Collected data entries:
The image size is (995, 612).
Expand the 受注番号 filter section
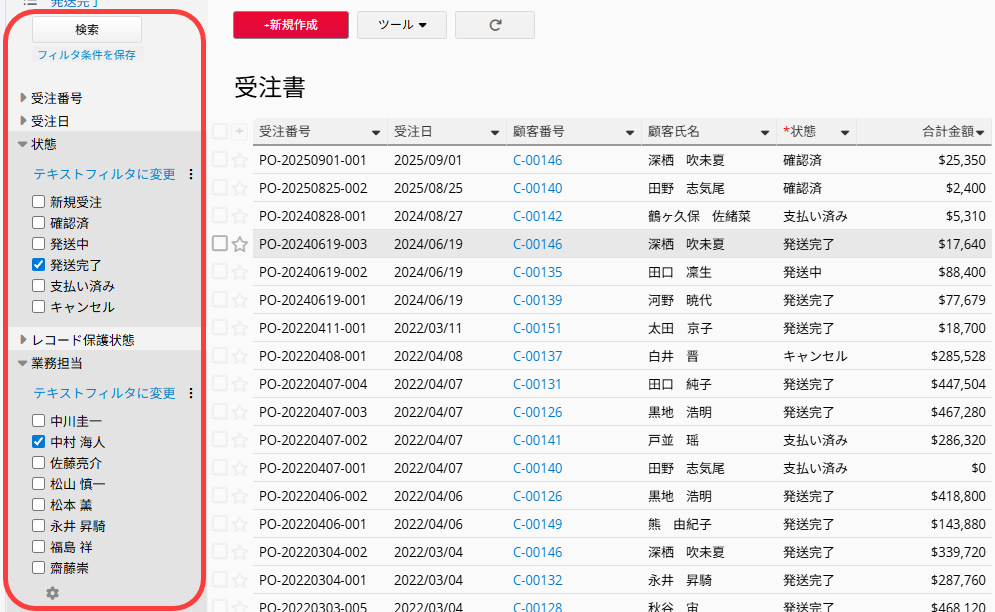pos(24,98)
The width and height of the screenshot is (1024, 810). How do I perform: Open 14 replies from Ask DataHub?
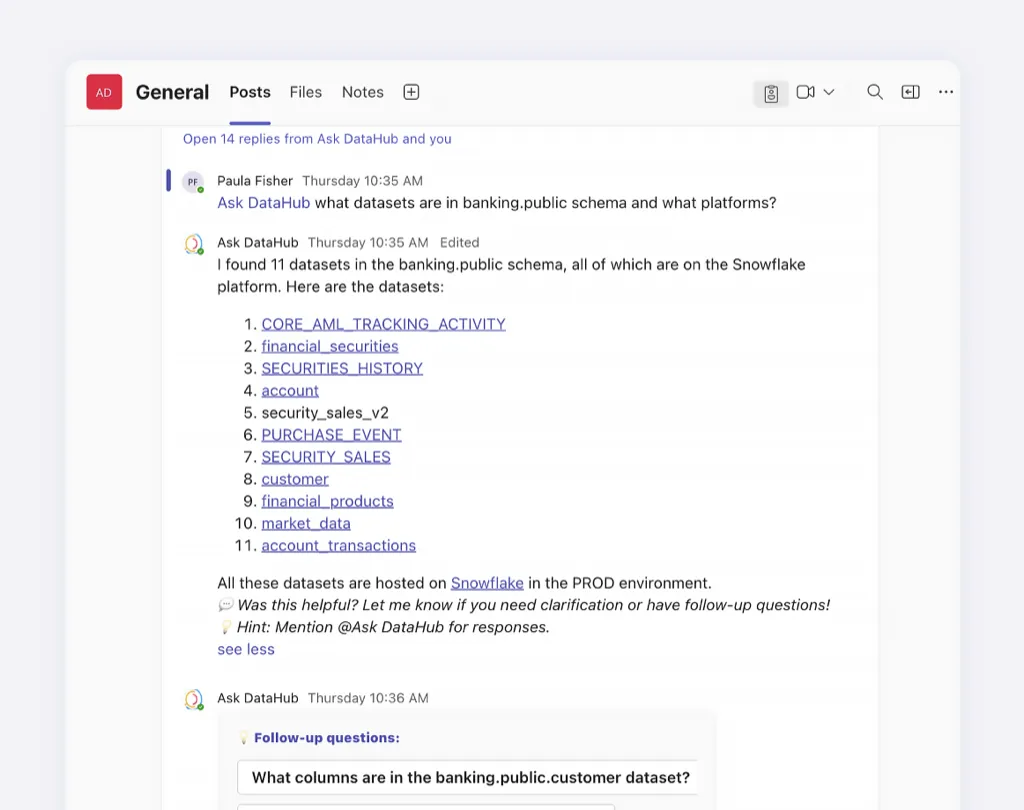point(317,139)
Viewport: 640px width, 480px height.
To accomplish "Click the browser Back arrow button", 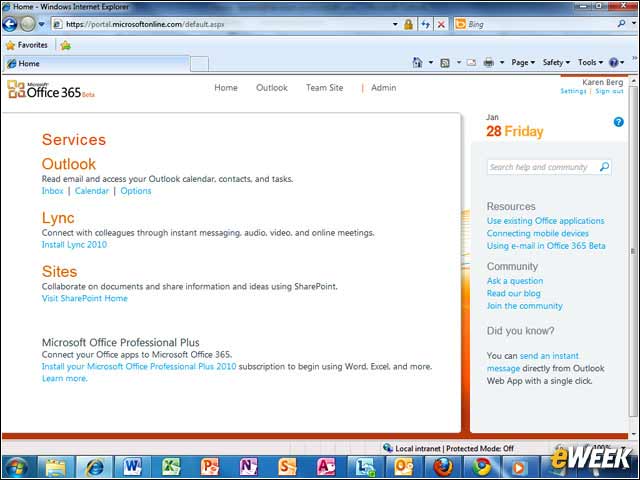I will coord(10,24).
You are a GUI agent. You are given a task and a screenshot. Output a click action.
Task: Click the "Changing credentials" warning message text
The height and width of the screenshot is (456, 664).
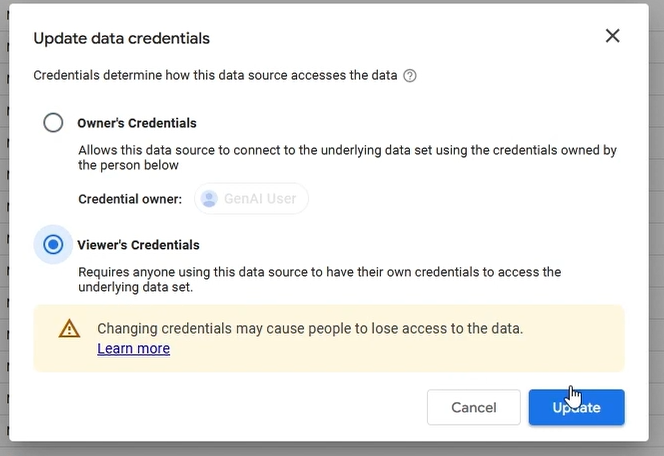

Work to complete: The lines from the one containing "Task: Click the" to the last line of the records, both included: print exactly those and nothing else, leaving out any pictures.

Exercise answer:
Task: Click the "Changing credentials" warning message text
The height and width of the screenshot is (456, 664).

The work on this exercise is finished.